Э. Т. А. Гофман, сам свидетельствующий о себе и о своей жизни — страница 6 из 25

Плоцк. Название, звучащее, как всплеск при падении камня в трясину. Скука извилистых улочек, старинные монастыри, деревянные дома и жидовские лавчонки, отражающиеся в ленивых волнах Вислы.

Итоги, которые может подвести Гофман, далеко не блестящи. Хотя он выдержал юридические экзамены с отличием, ему дают лишь должность неоплачиваемого асессора, так что жить ему приходится на скудные средства, высылаемые родней из Кенигсберга. Несколько его музыкальных сочинений, в том числе кантата и оперетта, исполняются в Познани, но не приносят ему ни особой известности, ни тем более приличного вознаграждения. Ящики его стола ломятся от рукописей сонат, песен для фортепиано и гитары, месс и увертюр. Каждый отказ со стороны издателей лишний раз напоминает ему о плачевности его положения.

В дневное время Гофман помогает судить мелких воришек, вечерами садится за фортепиано и сочиняет. Он пишет сонаты, ораторию, Большую фантазию для фортепиано, которую с ходу отклоняет один цюрихский издатель, и Мессу ре мажор для женского монастыря. Он также продолжает заниматься литературой и пишет Послание монастырского священника своему столичному другу на предмет хоров в шиллеровской «Мессинской невесте». В сентябре 1803 года статья выходит в издаваемой Коцебу газете «Прямодушный», и Гофман впервые познает радость видеть свое сочинение напечатанным.

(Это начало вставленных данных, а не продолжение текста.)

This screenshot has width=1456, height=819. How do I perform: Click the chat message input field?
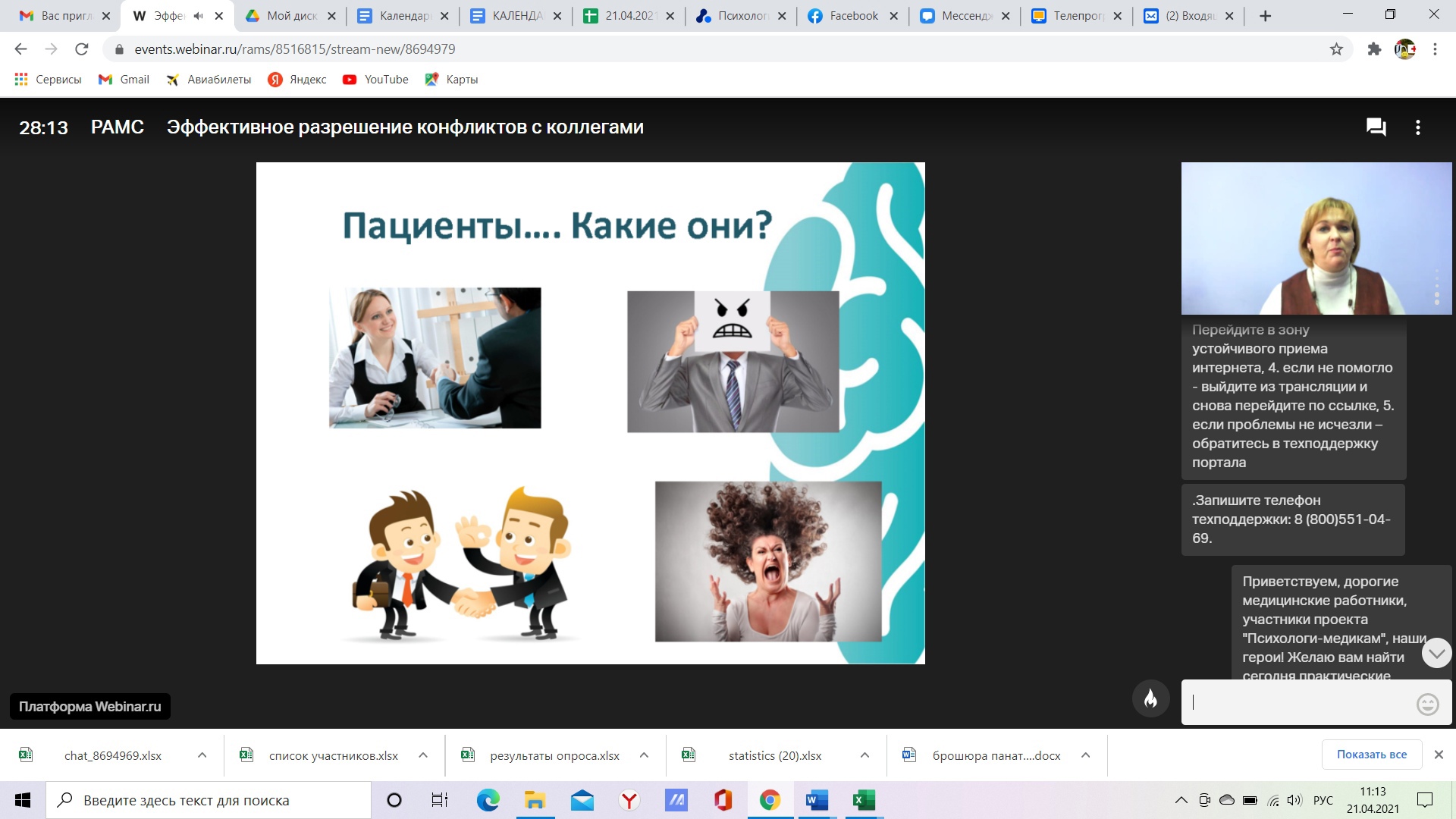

Окрыленный этим успехом, он принимает участие в организованном все тем же Коцебу конкурсе на лучшее либретто. Призовое место достается другому, но работа Гофмана удостаивается особой похвалы жюри. Несмотря на незначительность всех этих событий, они знаменуют собой начало его литературной карьеры.

Темное отражение

В том же месяце — в октябре 1803 года — Гофман начинает вести дневник. Связный текст первых страниц очень скоро сменяется простыми фразами и лаконичными заметками. С наступлением зимы дневник уже перестает соответствовать первоначальному замыслу: Гофман ведет его нерегулярно, нередко ограничивается короткими возгласами, использует язык-шифр, записывая немецкие предложения латинскими, итальянскими, французскими и иногда даже греческими буквами. Такая необычная форма исключает какой бы то ни было интерес к дневнику со стороны Мишки, а потому Гофман особенно часто будет прибегать к ней в Бамберге в период своего увлечения Юлией. Виньетки, сокращения, иероглифы — и среди последних тот, что появляется почти ежедневно и обозначает бокал. Иногда встречается рисунок стакана с крыльями, под которым, вероятно, имеется в виду шампанское или же то, что автор благодаря вину находился в приподнятом, окрыленном настроении. Впрочем, во время пребывания в Плоцке не было еще ни приподнятости, ни шампанского: сплошное прозябание и кислое вино.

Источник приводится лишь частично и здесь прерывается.